It boils down to asserting science is as much faith as religion, therefore wrongly concluding Creationism is just as scientifically valid as Evolution.

Or atheists have as much 'faith' in the non existence of god as theists have faith in existence of god, therefore the two sides are equal.

You keep claiming bias, but you do not present the basis for your belief in Exodus, the specific op topic.
Alan Watts.. Nah. was never into that New Age Buddhist-Zen-Christian-LSD synthesis stuff . I was part of the psychedelics without any of the spiritual mumbo jumbo crowd. First half of the 70s for me was mostly sex, intoxication, and music.

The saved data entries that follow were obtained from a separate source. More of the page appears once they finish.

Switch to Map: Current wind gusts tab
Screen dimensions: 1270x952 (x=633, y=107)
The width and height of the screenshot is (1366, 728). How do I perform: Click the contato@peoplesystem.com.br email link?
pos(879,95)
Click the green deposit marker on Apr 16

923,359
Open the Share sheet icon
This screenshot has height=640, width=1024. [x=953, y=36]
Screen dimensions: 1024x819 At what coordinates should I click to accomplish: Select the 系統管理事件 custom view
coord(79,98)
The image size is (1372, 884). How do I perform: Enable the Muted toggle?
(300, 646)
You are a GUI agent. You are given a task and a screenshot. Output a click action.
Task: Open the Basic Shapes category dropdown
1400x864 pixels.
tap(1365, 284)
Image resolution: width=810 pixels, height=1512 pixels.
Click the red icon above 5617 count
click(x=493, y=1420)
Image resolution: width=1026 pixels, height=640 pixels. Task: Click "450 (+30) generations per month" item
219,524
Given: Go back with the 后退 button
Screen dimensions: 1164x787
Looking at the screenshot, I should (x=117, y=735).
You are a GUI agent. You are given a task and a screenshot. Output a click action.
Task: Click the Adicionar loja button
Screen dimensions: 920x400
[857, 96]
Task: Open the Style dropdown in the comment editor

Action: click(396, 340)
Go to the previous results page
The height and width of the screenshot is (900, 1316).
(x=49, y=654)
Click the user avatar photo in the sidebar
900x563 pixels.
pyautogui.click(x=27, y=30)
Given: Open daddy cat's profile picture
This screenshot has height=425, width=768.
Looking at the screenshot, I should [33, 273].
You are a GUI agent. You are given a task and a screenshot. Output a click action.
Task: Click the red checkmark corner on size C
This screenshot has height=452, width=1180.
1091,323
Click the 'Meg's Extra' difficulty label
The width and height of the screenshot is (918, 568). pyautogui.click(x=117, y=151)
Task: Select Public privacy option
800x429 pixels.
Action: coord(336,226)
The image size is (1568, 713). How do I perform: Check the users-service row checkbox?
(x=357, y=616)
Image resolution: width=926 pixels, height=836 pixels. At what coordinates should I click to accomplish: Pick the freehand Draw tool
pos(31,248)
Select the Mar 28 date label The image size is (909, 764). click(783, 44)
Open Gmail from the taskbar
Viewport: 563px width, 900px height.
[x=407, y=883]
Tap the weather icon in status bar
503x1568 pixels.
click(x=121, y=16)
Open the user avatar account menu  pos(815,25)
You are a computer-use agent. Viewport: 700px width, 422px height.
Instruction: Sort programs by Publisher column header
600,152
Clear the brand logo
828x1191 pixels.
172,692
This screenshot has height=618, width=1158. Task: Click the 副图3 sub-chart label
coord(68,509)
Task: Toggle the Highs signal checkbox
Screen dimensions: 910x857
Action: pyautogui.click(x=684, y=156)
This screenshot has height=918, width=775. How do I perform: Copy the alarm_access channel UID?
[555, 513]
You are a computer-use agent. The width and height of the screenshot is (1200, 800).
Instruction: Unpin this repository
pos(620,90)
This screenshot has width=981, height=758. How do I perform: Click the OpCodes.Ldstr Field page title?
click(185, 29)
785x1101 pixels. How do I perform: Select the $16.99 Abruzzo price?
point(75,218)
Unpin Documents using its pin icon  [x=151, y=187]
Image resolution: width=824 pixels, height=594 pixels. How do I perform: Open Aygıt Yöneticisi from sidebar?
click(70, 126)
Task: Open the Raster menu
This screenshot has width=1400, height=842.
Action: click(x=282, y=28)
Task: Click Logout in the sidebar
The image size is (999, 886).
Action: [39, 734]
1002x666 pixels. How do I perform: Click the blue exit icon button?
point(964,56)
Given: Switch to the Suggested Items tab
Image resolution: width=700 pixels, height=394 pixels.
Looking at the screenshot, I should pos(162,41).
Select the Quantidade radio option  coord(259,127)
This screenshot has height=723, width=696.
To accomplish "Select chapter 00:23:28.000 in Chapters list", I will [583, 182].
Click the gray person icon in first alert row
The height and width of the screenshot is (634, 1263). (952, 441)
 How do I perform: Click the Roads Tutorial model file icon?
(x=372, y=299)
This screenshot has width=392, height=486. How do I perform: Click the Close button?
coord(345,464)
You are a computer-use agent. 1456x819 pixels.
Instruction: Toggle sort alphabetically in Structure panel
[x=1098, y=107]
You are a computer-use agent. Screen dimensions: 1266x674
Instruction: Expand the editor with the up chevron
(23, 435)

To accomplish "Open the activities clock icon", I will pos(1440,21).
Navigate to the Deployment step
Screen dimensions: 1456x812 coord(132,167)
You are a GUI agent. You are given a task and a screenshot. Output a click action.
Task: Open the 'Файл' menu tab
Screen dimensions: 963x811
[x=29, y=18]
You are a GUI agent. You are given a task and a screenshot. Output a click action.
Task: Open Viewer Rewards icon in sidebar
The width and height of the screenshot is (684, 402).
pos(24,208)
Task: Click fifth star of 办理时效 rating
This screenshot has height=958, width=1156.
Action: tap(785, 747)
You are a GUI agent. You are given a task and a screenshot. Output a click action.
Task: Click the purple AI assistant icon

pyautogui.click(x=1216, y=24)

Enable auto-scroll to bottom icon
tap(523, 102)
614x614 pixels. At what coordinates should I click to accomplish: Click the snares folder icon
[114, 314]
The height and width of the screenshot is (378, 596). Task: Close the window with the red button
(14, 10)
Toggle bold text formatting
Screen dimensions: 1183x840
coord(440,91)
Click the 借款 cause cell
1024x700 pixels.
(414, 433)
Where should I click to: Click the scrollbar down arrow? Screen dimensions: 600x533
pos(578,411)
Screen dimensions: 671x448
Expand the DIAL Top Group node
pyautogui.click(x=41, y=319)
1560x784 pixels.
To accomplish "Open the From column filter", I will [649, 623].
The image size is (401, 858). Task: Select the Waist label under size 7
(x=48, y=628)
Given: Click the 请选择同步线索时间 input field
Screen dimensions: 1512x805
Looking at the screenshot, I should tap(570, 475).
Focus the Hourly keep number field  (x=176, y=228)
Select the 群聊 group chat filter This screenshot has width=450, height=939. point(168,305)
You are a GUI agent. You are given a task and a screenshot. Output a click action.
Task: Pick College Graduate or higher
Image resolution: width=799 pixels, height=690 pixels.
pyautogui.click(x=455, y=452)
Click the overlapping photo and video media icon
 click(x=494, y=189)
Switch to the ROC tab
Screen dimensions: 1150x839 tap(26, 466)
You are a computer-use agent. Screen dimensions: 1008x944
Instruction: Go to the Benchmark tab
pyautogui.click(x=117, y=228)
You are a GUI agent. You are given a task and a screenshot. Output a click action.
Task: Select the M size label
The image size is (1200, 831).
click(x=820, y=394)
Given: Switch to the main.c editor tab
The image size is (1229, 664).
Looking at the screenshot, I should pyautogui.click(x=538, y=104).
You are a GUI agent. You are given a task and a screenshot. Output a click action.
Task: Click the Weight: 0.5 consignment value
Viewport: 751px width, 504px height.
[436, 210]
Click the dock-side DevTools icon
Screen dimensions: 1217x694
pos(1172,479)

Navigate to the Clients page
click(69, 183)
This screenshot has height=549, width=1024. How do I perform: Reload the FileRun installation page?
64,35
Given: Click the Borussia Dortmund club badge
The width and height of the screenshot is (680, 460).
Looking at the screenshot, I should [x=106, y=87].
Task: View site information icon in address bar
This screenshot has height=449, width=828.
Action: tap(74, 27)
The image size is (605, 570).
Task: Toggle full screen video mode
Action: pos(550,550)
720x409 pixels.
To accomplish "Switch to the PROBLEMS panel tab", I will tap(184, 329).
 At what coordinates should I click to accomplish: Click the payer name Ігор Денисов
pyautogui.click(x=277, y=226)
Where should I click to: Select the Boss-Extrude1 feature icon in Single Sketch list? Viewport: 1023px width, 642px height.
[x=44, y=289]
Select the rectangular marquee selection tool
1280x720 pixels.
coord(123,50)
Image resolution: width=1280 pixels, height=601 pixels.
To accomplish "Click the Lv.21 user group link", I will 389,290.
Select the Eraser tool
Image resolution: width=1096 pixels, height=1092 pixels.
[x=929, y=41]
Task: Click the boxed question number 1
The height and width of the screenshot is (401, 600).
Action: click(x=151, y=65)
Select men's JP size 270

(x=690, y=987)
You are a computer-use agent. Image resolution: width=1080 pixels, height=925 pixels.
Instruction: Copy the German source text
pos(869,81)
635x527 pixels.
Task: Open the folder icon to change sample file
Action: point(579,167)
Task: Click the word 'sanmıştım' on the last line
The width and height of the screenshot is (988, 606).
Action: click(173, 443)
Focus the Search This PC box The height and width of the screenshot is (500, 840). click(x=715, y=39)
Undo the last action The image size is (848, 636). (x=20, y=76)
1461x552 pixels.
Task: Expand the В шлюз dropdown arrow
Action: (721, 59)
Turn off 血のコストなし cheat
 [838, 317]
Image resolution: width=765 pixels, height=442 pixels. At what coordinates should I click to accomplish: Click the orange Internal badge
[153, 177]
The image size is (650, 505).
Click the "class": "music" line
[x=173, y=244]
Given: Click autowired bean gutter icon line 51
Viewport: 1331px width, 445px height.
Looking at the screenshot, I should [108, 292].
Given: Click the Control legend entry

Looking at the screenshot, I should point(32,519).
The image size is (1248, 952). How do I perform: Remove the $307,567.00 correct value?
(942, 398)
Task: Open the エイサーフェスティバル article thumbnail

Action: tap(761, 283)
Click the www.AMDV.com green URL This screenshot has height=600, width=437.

Vedas was with the Hindu-Hare Krishna types. I read Tibetan mysticism until I realized the true esoteric' truths were not paranormal at all, it was a psychology.

I managed to keep my sister from being sucked into Edgar Cayce.

In the 70s I hung out with a local 3HO Kundalini American Sikh convert ahram doing their yoga . Mostly out of curiosity.

So, I have some grasp of religion related to faith versus skepticism and how religion/mythology works on the faithful. After all, I was raised in Catholic mysticism.


Stated yet again.

I reject the biblical Exodus based on the presented logistics reasons, and the lack of physical evidence and the lack of any contemporary accounts other than the bible..

My point on creationism is you are running the usual gamut of theist arguments ending in a typical dead end, resorting to claiming we skeptics are relying on a religious like faith.

You are confused. we do not have faith it did not happen,we see no evidence. Most of us when push comes to shove might say sure, it may have happened.But then Leprechauns may be real as well. We can not prove the negative which is why the religious claimant carries the burden of proof..Faith is belief without any objective proof or evidence. Skepticism is rejection of claim without objective proof. Skepticism and faith are polar opposites.



Your belief is based on what?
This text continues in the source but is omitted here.